Duplicate _id docs and docs with multiple _id values - how is this possible?

We have generated an _id field which we set in our elasticsearch output so that, in case we ever load the same log twice, we don't get duplicate events.

However, we are now seeing lots of duplicate _id fields (see below).

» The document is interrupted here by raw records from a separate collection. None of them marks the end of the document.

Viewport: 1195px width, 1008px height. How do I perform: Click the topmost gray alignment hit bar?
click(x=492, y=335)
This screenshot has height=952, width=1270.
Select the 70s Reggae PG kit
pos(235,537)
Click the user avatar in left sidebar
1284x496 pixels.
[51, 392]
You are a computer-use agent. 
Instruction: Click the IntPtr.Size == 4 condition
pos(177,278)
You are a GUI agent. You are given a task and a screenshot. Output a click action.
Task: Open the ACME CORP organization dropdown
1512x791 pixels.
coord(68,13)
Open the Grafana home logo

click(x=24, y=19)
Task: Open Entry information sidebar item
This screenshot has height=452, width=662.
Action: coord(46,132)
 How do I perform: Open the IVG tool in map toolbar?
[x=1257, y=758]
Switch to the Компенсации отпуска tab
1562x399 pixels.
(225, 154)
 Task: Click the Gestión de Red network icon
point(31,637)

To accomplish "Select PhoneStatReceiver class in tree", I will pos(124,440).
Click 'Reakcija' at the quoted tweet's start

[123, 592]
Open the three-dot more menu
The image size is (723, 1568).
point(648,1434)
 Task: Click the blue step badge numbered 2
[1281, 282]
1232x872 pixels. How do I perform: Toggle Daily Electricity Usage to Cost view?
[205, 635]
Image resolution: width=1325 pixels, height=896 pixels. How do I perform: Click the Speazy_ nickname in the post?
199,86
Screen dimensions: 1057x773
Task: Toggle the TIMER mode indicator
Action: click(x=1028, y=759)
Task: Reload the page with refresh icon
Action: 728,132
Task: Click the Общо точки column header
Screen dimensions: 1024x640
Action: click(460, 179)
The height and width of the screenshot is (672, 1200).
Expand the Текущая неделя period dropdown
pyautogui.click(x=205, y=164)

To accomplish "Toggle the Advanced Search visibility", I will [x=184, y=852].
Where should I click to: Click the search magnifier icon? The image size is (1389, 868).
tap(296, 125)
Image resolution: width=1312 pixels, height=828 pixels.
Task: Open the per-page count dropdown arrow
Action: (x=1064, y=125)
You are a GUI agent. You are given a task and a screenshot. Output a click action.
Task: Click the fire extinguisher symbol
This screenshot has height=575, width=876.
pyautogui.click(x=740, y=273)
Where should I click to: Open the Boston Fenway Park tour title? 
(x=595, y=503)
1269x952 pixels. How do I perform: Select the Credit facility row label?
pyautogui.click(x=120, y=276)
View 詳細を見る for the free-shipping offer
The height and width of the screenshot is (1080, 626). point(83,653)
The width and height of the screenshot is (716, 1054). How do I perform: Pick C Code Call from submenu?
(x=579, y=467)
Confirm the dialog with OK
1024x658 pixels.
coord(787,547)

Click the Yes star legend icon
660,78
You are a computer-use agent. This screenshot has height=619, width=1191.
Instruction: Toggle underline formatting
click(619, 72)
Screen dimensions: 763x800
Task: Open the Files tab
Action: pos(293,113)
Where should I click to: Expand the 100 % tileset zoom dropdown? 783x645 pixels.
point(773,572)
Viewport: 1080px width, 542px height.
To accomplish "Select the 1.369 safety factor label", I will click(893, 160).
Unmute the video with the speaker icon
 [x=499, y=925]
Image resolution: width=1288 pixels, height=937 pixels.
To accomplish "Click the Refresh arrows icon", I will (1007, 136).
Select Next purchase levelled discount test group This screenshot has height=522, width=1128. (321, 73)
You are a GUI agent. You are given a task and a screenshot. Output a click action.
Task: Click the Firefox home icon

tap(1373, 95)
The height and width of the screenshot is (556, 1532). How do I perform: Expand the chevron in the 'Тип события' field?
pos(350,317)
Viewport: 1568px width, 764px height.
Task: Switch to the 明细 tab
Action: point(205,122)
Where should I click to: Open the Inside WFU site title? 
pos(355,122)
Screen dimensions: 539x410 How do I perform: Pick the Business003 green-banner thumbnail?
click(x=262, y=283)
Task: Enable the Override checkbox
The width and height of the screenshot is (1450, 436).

Our id consists of the name of the logfile plus the timestamp from the logfile plus the filebeat offset field. This %{logfile}_%{timestamp}_%{offset} should surely be unique.

filter {
...
mutate {
			rename => {"@timestamp" => "timestamp"}
			update => {
				"source" => "%{[fields][source]}"
			}
			add_field => {
				"server" => "%{[fields][server]}"
				"logfile" => "%{[fields][source]}-%{[fields][server]}-%{[fields][system]}"
				"[@metadata][system]" => "%{[fields][system]}"
				"[@metadata][offset]" => "%{offset}"
				"[@metadata][id]" => "%{logfile}_%{timestamp}_%{offset}"
			}
}
output {
	elasticsearch {
		hosts => ["localhost"]
		index => "%{[@metadata][index]}"
		document_id => "%{[@metadata][id]}"
		document_type => "_doc"
	}
}

We are pretty sure we're not processing the same logs twice but even so: we'd expect a re-occurring _id to overwrite a document.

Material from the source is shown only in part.